Thursday, 7 May 2026

A structured and organized note on how a researcher positionality influence an MBA dissertation project work

A structured and organized note on how a researcher positionality influence an MBA dissertation project work


I am a part-time MBA student, currently learning to conduct my dissertation project work. I have a query about the topic of researcher positionality. Could you clarify how a researcher positionality could influence: (1) the formulation of research objectives, (2) the formulation of research methodology and (3) the literature review priority. Try to conduct your discussion in terms of 3 major aspects of a researcher positionality, so that I can follow the discussion in a more structured and organized mode.

Researcher positionality can shape a dissertation at three levels: what you decide to study, how you decide to study it, and what you treat as important in the literature. A useful way to organize it is through three major aspects of positionality: your epistemological position, your ontological and value position, and your social/professional location.

1) Epistemological position

This is your view of what counts as knowledge and how knowledge should be produced. If you lean toward a constructivist or interpretivist stance, you are more likely to frame research objectives around understanding meaning, experience, or perception; if you lean toward a more positivist stance, you may prefer objectives focused on measurement, relationships, and testing hypotheses.

This position also affects methodology because it influences whether you choose interviews, case studies, or ethnography versus surveys, experiments, or statistical modelling. In other words, your idea of knowledge often drives your choice of method and even how you justify it in the methodology chapter.

For the literature review, epistemology affects what kind of studies you treat as most credible. For example, an interpretivist researcher may prioritize qualitative studies and theory-building work, while a more positivist researcher may prioritize empirical studies with measurable variables and clearer causal claims.

2) Ontological and value position

This refers to your view of what reality is like and what you believe is worth studying. If you see social reality as complex, multiple, and context-dependent, your objectives will likely focus on depth, variation, and local meaning; if you see reality as more stable and generalizable, you may aim for broader explanation and prediction.

This position shapes methodology by guiding whether you seek rich context or standardized comparison. A researcher who values context may design a flexible, emergent methodology, while a researcher who values comparability may prefer a structured design with controlled variables and consistent instruments.

In the literature review, your values affect which themes you foreground. For instance, if you value practical relevance, you may prioritize studies on policy, managerial implications, or applied outcomes; if you value theory development, you may prioritize conceptual debates and foundational models.

3) Social and professional location

This is your identity and position in relation to the topic, such as your work experience, culture, class, gender, professional role, and insider-outsider status. This matters because your background can make some research questions feel more visible and more urgent than others, and it can also shape how participants respond to you.
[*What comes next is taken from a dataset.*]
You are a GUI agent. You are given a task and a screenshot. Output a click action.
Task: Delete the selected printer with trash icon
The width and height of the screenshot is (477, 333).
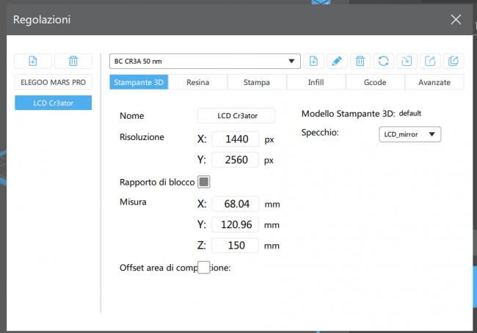73,62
In terms of research objectives, your location may lead you to choose a topic that is personally or professionally meaningful, especially in an MBA dissertation where the topic often connects to your workplace or industry. That closeness can be an advantage because it improves access and relevance, but it can also narrow the range of questions you initially consider.

In terms of methodology, your location may influence access, rapport, and trust. For example, an insider researcher may find it easier to interview colleagues or understand organizational language, but may need stronger reflexive safeguards to avoid assuming too much or overlooking uncomfortable evidence.

Applying it in your dissertation

A simple way to write about positionality is to show how these three aspects shape your study:

·        What you believe counts as valid knowledge.

·        What kind of reality you think your topic has.

·        How your background and role influence access, interpretation, and emphasis.

For an MBA dissertation, this usually means acknowledging that your professional experience can help you identify a meaningful problem, while also requiring you to justify your choices carefully and remain reflexive about bias.

A practical sentence pattern

You could write something like this in your methodology chapter:
“My professional background shaped the research problem I selected, influenced my preference for an interpretive methodology, and guided my literature review toward studies that examine lived experience and organizational context.” This kind of statement shows awareness of positionality without making it sound overly personal.